Another important note: after the bones got soft, I took kitchen shears to them and cut them lengthwise to expose the marrow to the boiling water. DSCN0111In all I simmered the carcasses for four hours, with 1T salt, a bay leaf and a pinch of allspice, and then another ~hour to reduce. I'm going to boil some pinto beans tomorrow and cannot wait to see how they turn out with a 1/2 cup of this stock added to the mix.

Seriously, if you've never had homemade stock, it's like nothing you can buy at the store. Don't throw out your chicken bones! Freeze them!

Final picture is what was left after I "ate" a hefty bowl of stock. Need to skim it after it cools :)

Edit: Here it is the next morning, refrigerated overnight, fat skimmed. YUM!

Monday, March 7, 2011

Ground Veal Green Curry


Thai-style curries are a standby for me—I always have green and red curry paste on hand. The recipe is a breeze to make, and comes together quickly (under twenty minutes).

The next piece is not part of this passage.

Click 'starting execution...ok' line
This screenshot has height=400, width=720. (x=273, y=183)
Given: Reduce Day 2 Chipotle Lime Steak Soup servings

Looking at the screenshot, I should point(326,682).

  • Mince an onion and sauté in oil until just translucent
  • Add 1lb meat (ground veal, beef, chicken, tofu all work well).
  • Cook until browned.
    • Note if using tofu, pan fry first and set aside; then sauté onions.
  • In another bowl whisk together
    • 1 to 2T green (or red) Thai curry paste (find it in the Asian section at your grocery store)
    • 1t fish sauce
    • (1) 15oz can coconut milk (and never buy the light stuff, it's bland)
    • 1t to 1T sriracha hot sauce
  • Once meat is browned, pour sauce over meat & onion mixture. If using tofu, add it back now and gently stir to combine.
  • Reduce heat to simmer. Let simmer for zero to twenty minutes. I often busy myself making the rest of the meal during this time.
  • 4 minutes before serving, add a bag of frozen peas (10oz, about 1.5c). Return to medium heat and cook the peas for another minute.
    • You can add any veggies you want here. Roasted red peppers are delicious, as are fresh bell peppers. Bamboo shoots add a great crunch. Spinach works,

There you have it—my weekly curry template. If you try out a new variation I'd love to hear about it!